Texto selecionado:
☆ ☆ ☆ ☆ ☆

Mas, afinal, o que uma empresa como a Uber traz de benefício à sociedade? O interesse em modelos flexíveis de transporte individual, prestados por empresas privadas em modelos como o da Uber ou de outras como BlablaCar e a (ainda não atuante no Brasil) Lyft, encontra-se justamente no benefício geral trazido pela concorrência. Um ator econômico, enquanto detém o monopólio de um determinado mercado, tem grande margem de manobra em relação a como o serviço é prestado, em que condições, qualidade, etc. Geralmente, haveria também um poder de manipular preços, o que no entanto não se vislumbra no caso dos taxis porque estes são fixados por atos normativos e são padronizados. Abrir determinado mercado à concorrência, no entanto, faz com que os atores econômicos, os prestadores de serviço, tenham que disputar a clientela, havendo um incentivo para que o serviço seja melhorado e atenda melhor às necessidades do mercado. Ao mesmo tempo, a abertura concorrencial de um mercado beneficia também a população, que passa a ter a sua disposição diversas opções de serviço, podendo escolher aquela que mais se adequa a suas necessidades, sejam elas relacionadas ao preço, à qualidade ou à confiabilidade do serviço.

Há ainda muito a se discutir sobre o modo correto de restabelecer a concorrência em serviços de transporte individual para equilibrar o poder dos atores envolvidos, como a possibilidade de flexibilização de certas regras regulatórias referentes aos taxistas, de modo que esses possam também competir com serviços privados de transporte. Esse assunto, no entanto, será abordado no próximo artigo desta série.

Atualmente os serviços de transporte privado individual seguem sem regulamentação clara, salvo o entendimento de alguns que coloca os motoristas da Uber como “taxis piratas”. Afirme-se, desde já, no entanto, que a ausência de regulamentação, por si só, não é causa de ilegalidade. Desde a aprovação, pelas câmaras municipais de diversas cidades como São Paulo, Rio de Janeiro e Porto Alegre, de leis que proíbem a Uber de prestar serviços já foram intentadas diversas ações em diferentes comarcas para suspender a aplicação da lei. Independentemente de leis proibindo o serviço, em algumas cidades, dependendo do entendimento da prefeitura, carros da Uber vez e outra são guinchados e os motoristas autuados.  Em outras, como São Paulo, a continuidade do serviço é garantida por decisão judicial.

☆ ☆ ☆ ☆ ☆

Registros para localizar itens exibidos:
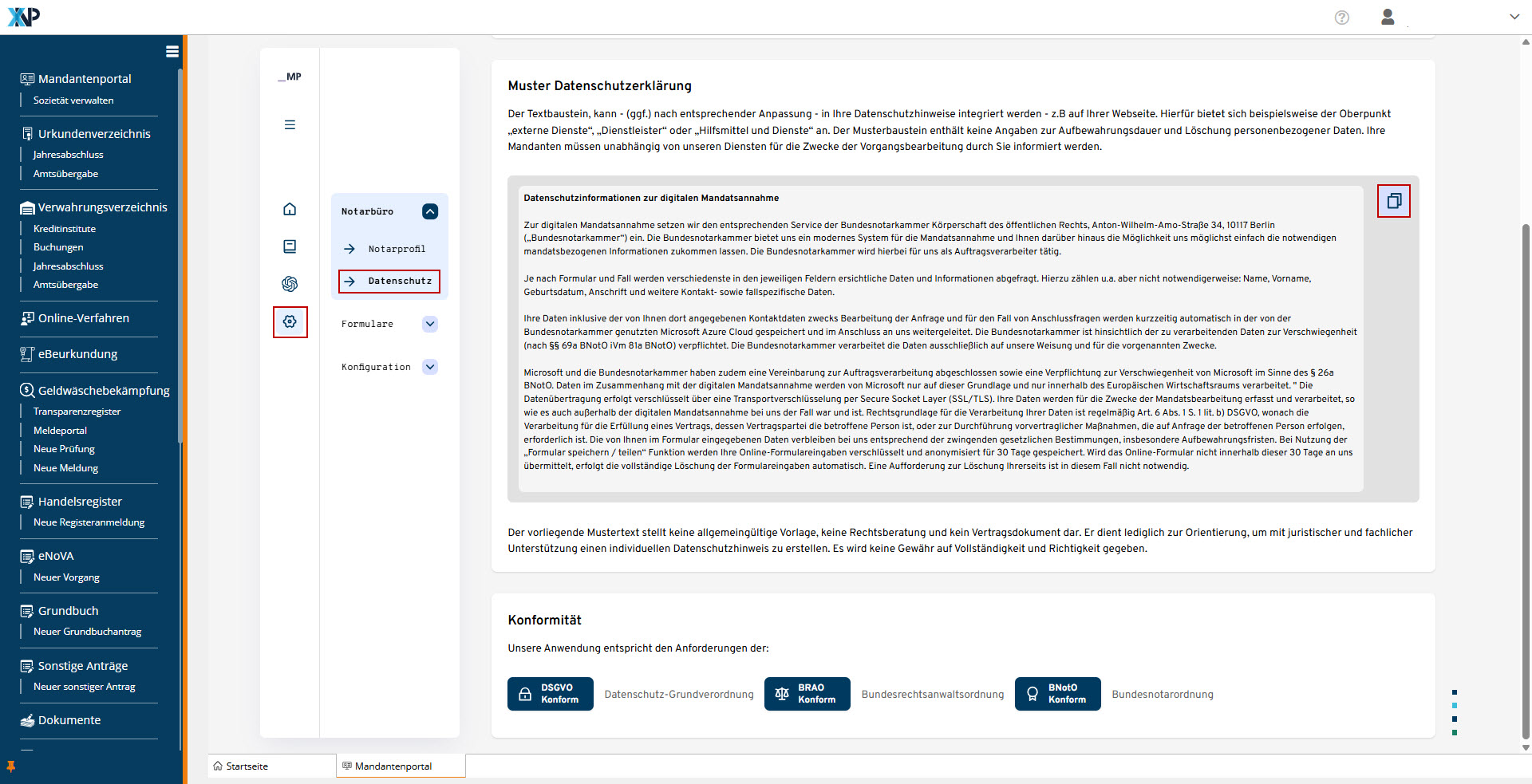Viewport: 1532px width, 784px height.
Task: Pin the sidebar with the pushpin icon
Action: click(11, 766)

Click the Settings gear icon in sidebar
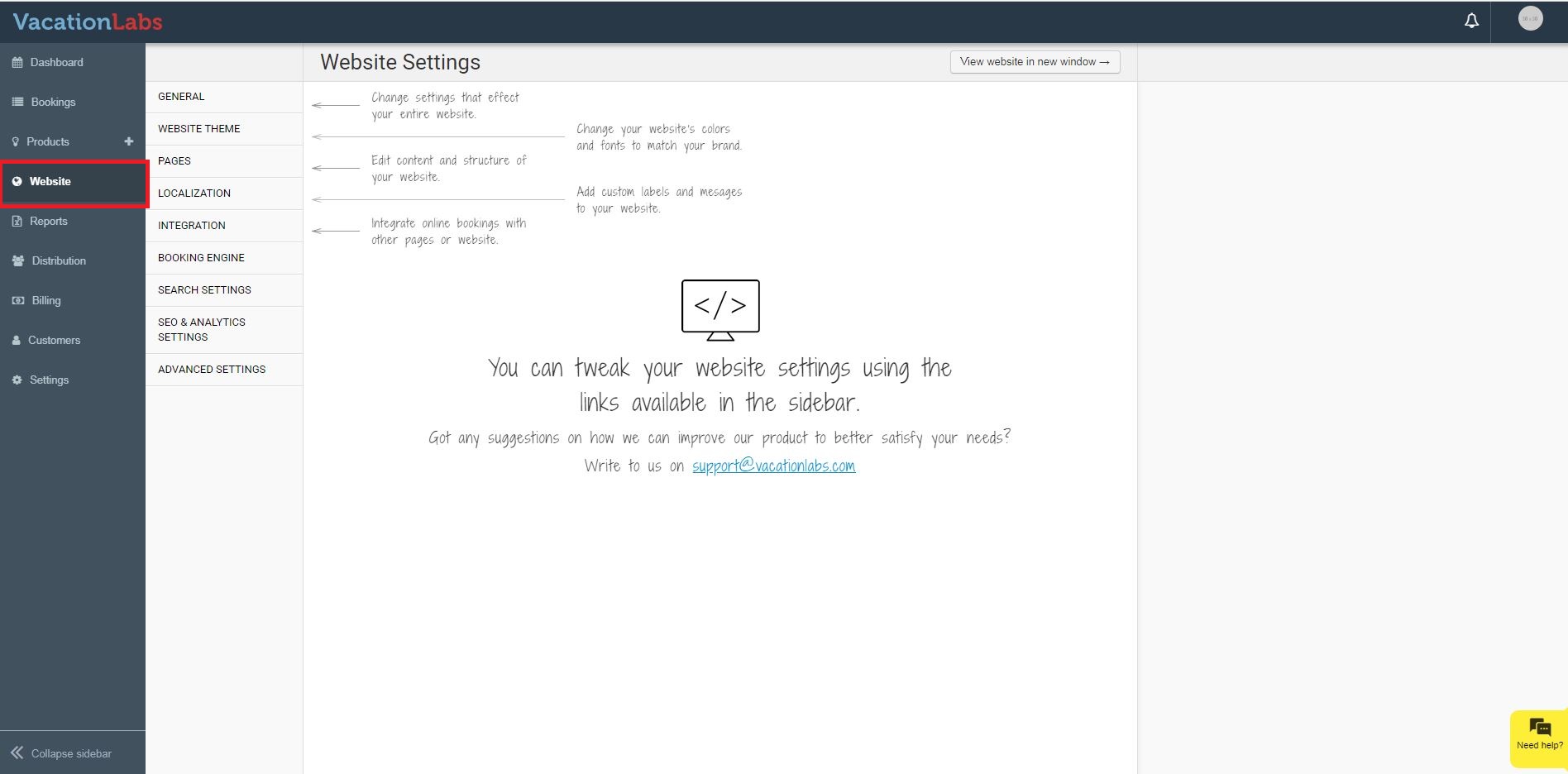pyautogui.click(x=17, y=380)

☆ ☆ ☆ ☆ ☆

Ações a realizar:
1 - Extraia dos registros todas as linhas que contêm a palavra "sidebar".
2 - Prossiga com o texto sobre a Uber e a concorrência no transporte individual, começando logo após a última frase apresentada.
O texto e os registros não têm relação entre si.

Respostas às tarefas:
1 -
Task: Pin the sidebar with the pushpin icon
Click the Settings gear icon in sidebar

2 -
Há debates nesses grandes polos sobre a possibilidade de regulamentação do serviço como uma categoria à parte dos taxis. Em São Paulo, por exemplo, a lei municipal (Lei nº 16.279 de 2015) que proíbe o funcionamento da Uber contém a provisão de que a Prefeitura pode optar por regulamentar o serviço após estudo de mobilidade urbana favorável. Em suma, o serviço ainda é prestado de forma mais ou menos homogênea nas cidades atendidas pela Uber, ainda que em algumas delas, pela proibição ainda vigente, haja fiscalização e oposição constante da administração municipal e dos próprios taxistas. No próximo artigo desta série abordaremos em maiores detalhes o futuro da Uber e as propostas para sua regulamentação no Brasil.

 

Veja aqui o parecer dado pelo Prof. J.J. Gomes Canotilho.

Veja aqui o primeiro artigo da série: “Uber: a chegada conturbada ao Brasil (Parte 1)”

Veja aqui o terceiro artigo da série: “Uber e a regulação dos novos modelos de negócios (Parte 3)”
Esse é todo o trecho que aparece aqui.